La Russie estime pour sa part que tous les participants à la table ronde de Lausanne ont confirmé leur attachement à la préservation d'une Syrie indivisible, indépendante et laïque, et seuls les Syriens devront décider de leur avenir via un dialogue inclusif.

Moscou ajoute que pour qu'une trêve puisse fonctionner, il est indispensable que les groupes de l'opposition modérée se séparent des islamistes du Front Fatah al Cham (ex-Front al Nosra) et des autres "groupes terroristes". Le Kremlin a confirmé par ailleurs que les opérations contre l'EI et le Front al Nosra se poursuivront.

La ville-symbole de Dabiq tombe

Sur le terrain, des rebelles soutenus par la Turquie ont infligé dimanche une nouvelle défaite à l'EI en s'emparant de la ville de Dabiq, dans le nord-ouest du pays, près de la frontière turque.
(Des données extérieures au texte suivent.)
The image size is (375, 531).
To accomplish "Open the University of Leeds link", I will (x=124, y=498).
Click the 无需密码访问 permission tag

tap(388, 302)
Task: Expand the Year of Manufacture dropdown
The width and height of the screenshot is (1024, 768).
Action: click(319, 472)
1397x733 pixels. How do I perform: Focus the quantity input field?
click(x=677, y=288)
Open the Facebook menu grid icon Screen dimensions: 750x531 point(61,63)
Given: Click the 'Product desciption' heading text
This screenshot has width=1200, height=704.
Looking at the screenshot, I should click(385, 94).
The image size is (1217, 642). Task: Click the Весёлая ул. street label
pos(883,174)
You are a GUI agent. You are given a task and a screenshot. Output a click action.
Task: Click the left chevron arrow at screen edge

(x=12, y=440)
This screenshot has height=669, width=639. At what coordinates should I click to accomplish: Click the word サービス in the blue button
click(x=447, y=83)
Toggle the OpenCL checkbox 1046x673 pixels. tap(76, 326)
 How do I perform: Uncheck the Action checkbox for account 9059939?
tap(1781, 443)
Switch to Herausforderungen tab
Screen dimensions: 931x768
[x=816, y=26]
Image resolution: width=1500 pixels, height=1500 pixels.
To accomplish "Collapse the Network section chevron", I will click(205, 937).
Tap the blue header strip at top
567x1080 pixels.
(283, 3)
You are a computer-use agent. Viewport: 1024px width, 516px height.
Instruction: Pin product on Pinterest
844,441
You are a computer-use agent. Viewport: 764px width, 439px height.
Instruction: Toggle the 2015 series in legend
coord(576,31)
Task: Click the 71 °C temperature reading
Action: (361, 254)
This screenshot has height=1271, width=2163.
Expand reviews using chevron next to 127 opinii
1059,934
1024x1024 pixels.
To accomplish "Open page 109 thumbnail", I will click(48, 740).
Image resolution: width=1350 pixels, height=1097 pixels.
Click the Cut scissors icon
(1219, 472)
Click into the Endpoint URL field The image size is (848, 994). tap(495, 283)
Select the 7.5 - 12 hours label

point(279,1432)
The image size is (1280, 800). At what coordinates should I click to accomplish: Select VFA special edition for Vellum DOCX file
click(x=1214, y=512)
Un revers qui a une forte portée symbolique pour les djihadistes car selon une prophétie de l'Islam, menacée par les infidèles, l'armée des musulmans est décimée mais finit par triompher à... Dabiq.

Située au pied d'une colline, la ville se trouve à 14 km de la Turquie et à environ 30 km au nord d'Alep. L'EI présentait surtout Dabiq comme le site de l'ultime bataille avant l'apocalypse.

"Le mythe brandi par l'EI de la grande bataille de Dabiq est terminé", a déclaré dimanche Ahmed Osman, qui dirige le groupe rebelle Sultan Mourad affilié à l'Armée syrienne libre. Les rebelles et l'armée turque s'employaient dans la journée à sécuriser les lieux et à empêcher toute fuite des derniers combattants djihadistes.

L'Observatoire syrien des droits de l'Homme (OSDH) a indiqué que les rebelles avaient aussi fait main basse sur Soran, une localité mitoyenne de Dabiq. Un des groupes rebelles, l'Union Fastaqim, a confirmé sur Twitter que la ville était tombée "après de violents combats". Selon l'agence de presse officielle turque Anadolu, neuf rebelles ont été tués et 28 blessés dans les combats de samedi.

Alep toujours sous les bombes

Malgré cette défaite de l'EI, la guerre continue entre les troupes du régime du président Bachar al Assad et ses alliés et les insurgés à Alep. Les quartiers rebelles ont à nouveau été visés dimanche par d'importants raids aériens, selon un correspondant de l'AFP.

L'OSDH a aussi fait état de frappes sur les quartiers d'Al-Sukkari, de Hanano et de Bustan al-Qasr ainsi que des tirs de roquettes des rebelles sur les zones tenues par le régime de Damas.